Approximately 20% of U.S. adults are unpaid caregivers (caregivers) (1) who provide support to a family member or friend with a health condition or disability. Although there are benefits to caregiving, it can negatively affect caregivers' physical and mental health (2-4). Much of the assistance caregivers provide, such as administering medications or financial management, relies on cognitive ability, but little is known about caregivers' cognitive functioning. Subjective cognitive decline (SCD), the self-reported experience of worsening or more frequent confusion or memory loss over the past year (5), could affect caregivers' risk for adverse health outcomes and affect the quality of care they provide. CDC analyzed SCD among caregivers aged ≥45 years through a cross-sectional analysis of data from 22 states in the 2015-2019 Behavioral Risk Factor Surveillance System (BRFSS). Among adults aged ≥45 years, SCD was reported by 12.6% of caregivers who provided care to a family member or friend with a health condition or disability in the past 30 days compared with 10.2% of noncaregivers (p<0.001). Caregivers with SCD were more likely to be employed, men, aged 45-64 years, and have chronic health conditions than were noncaregivers with SCD. Caregivers with SCD were more likely to report frequent mental distress, a history of depression, and frequent activity limitations than were caregivers without SCD. SCD among caregivers could adversely affect the quality of care provided to care recipients. Understanding caregivers' cognitive health and the types of care provided is critical to maintaining the health, well-being, and independence of the caregiving dyad. Health care professionals can support patients and their patients' caregivers by increasing awareness among caregivers of the need to monitor their own health. The health care team can work with caregivers to identify potential treatments and access supports that might help them in their caregiving role and compensate for SCD.

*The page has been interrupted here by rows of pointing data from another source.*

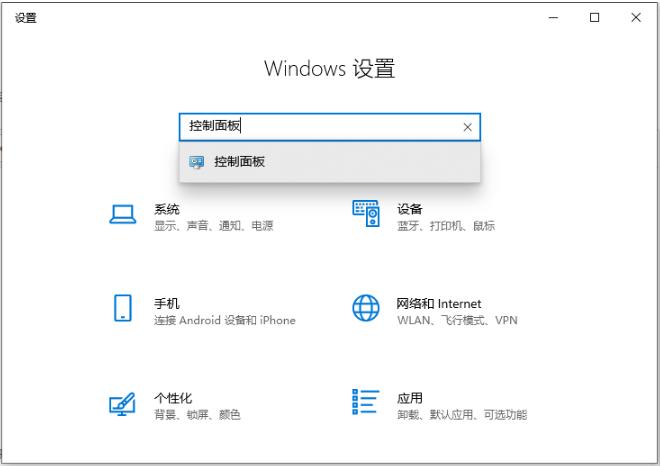Clear the search box with X
The height and width of the screenshot is (466, 660).
(x=467, y=127)
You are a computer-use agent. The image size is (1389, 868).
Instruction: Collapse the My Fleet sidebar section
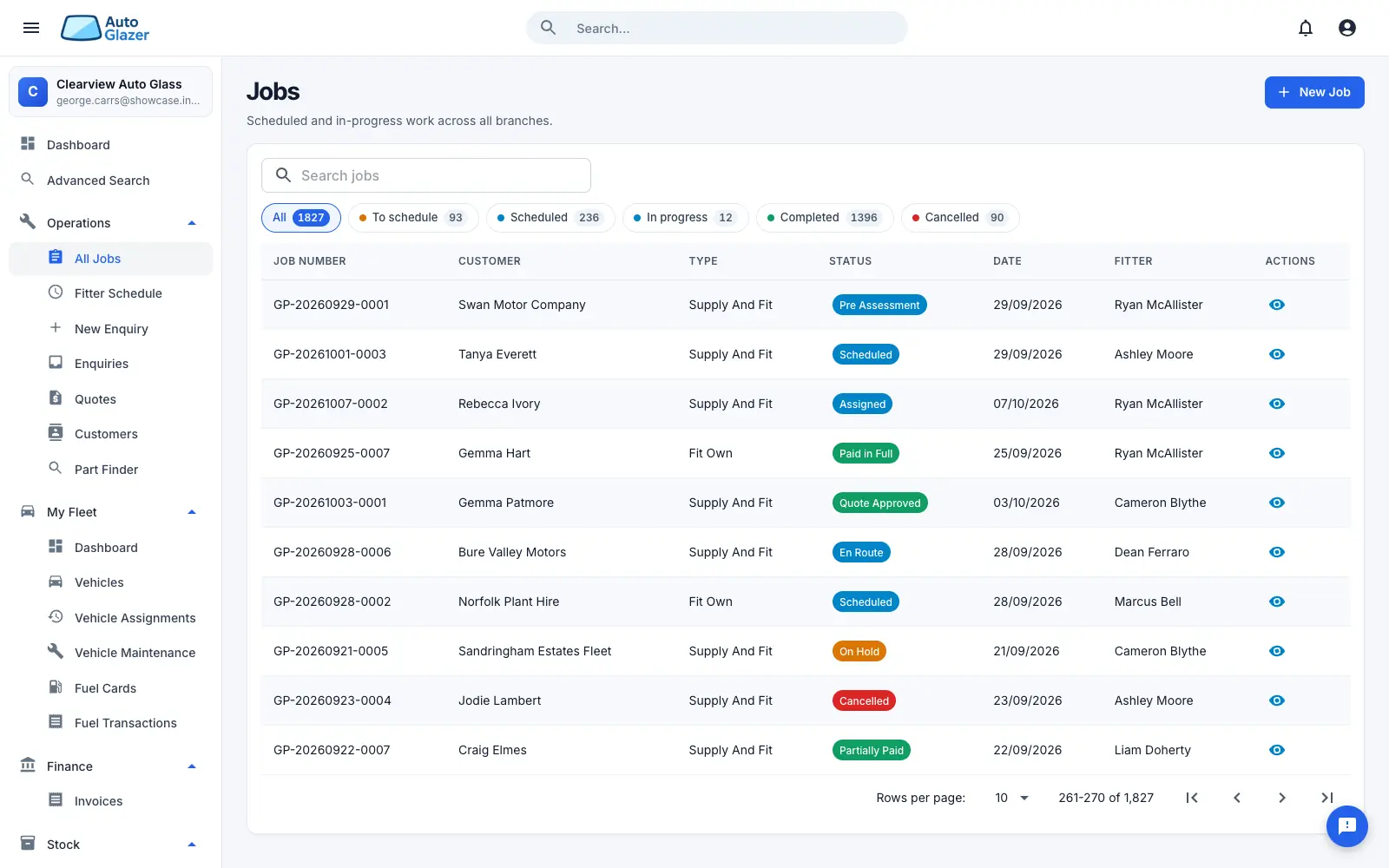click(192, 512)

大约 20%的美国成年人是无偿照顾者(caregivers)(1),他们为有健康问题或残疾的家庭成员或朋友提供支持。尽管照顾他人有好处,但它会对照顾者的身心健康产生负面影响(2-4)。照顾者提供的大部分帮助,如管理药物或财务管理,都依赖于认知能力,但人们对照顾者的认知功能知之甚少。主观认知下降(SCD),即过去一年自我报告的认知能力恶化或更频繁的困惑或记忆力减退(5),可能会影响照顾者的不良健康结果风险,并影响他们提供的护理质量。CDC 通过对 2015-2019 年行为风险因素监测系统(BRFSS)中 22 个州的数据进行横断面分析,研究了≥45 岁照顾者的 SCD。在≥45 岁的成年人中,与非照顾者(p<0.001)相比,过去 30 天内照顾有健康问题或残疾的家庭成员或朋友的照顾者中报告 SCD 的比例为 12.6%。与非 SCD 照顾者相比,SCD 照顾者更有可能就业、为男性、年龄在 45-64 岁之间、患有慢性健康状况。与没有 SCD 的照顾者相比,SCD 照顾者更有可能报告经常感到精神困扰、有抑郁病史和经常活动受限。照顾者的 SCD 可能会对照顾对象的护理质量产生不利影响。了解照顾者的认知健康状况和提供的护理类型对于维持照顾者和被照顾者的健康、幸福和独立至关重要。医疗保健专业人员可以通过提高照顾者对自身健康监测必要性的认识,为患者及其照顾者提供支持。医疗保健团队可以与照顾者合作,确定潜在的治疗方法和获取支持,以帮助他们在照顾角色中,并弥补 SCD 的不足。